• YOUR GOAL: Print exactly the lines that run from the one containing "This screenshot has" to the final line of the data, both included, and print none of the pictures.

START DATA UNDER STUDY

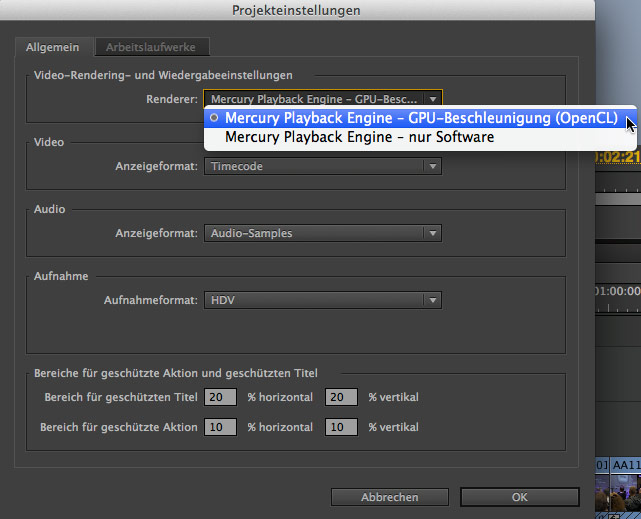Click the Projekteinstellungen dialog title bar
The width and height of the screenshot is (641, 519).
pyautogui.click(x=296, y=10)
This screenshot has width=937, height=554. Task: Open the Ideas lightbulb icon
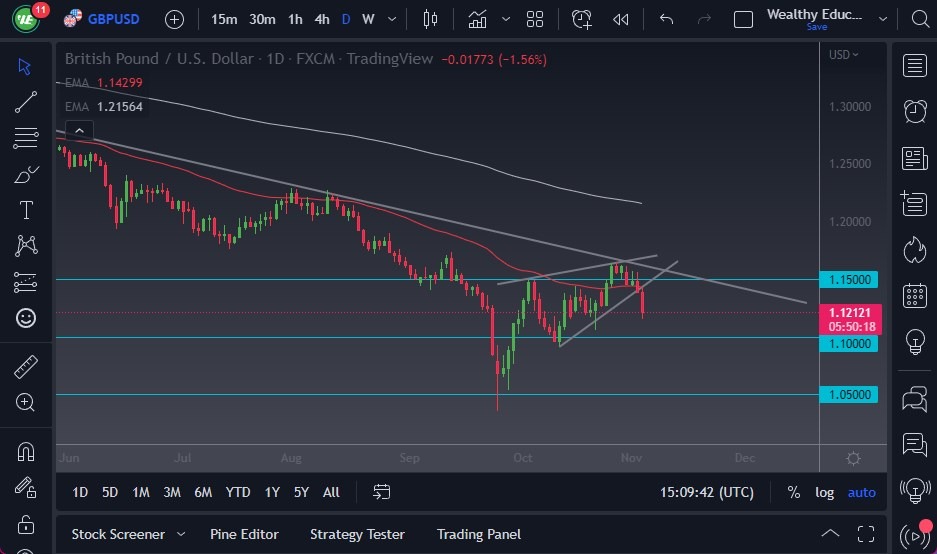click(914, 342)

END DATA UNDER STUDY

• TASK RESULT:
This screenshot has width=937, height=554. Task: Open the Ideas lightbulb icon
click(914, 342)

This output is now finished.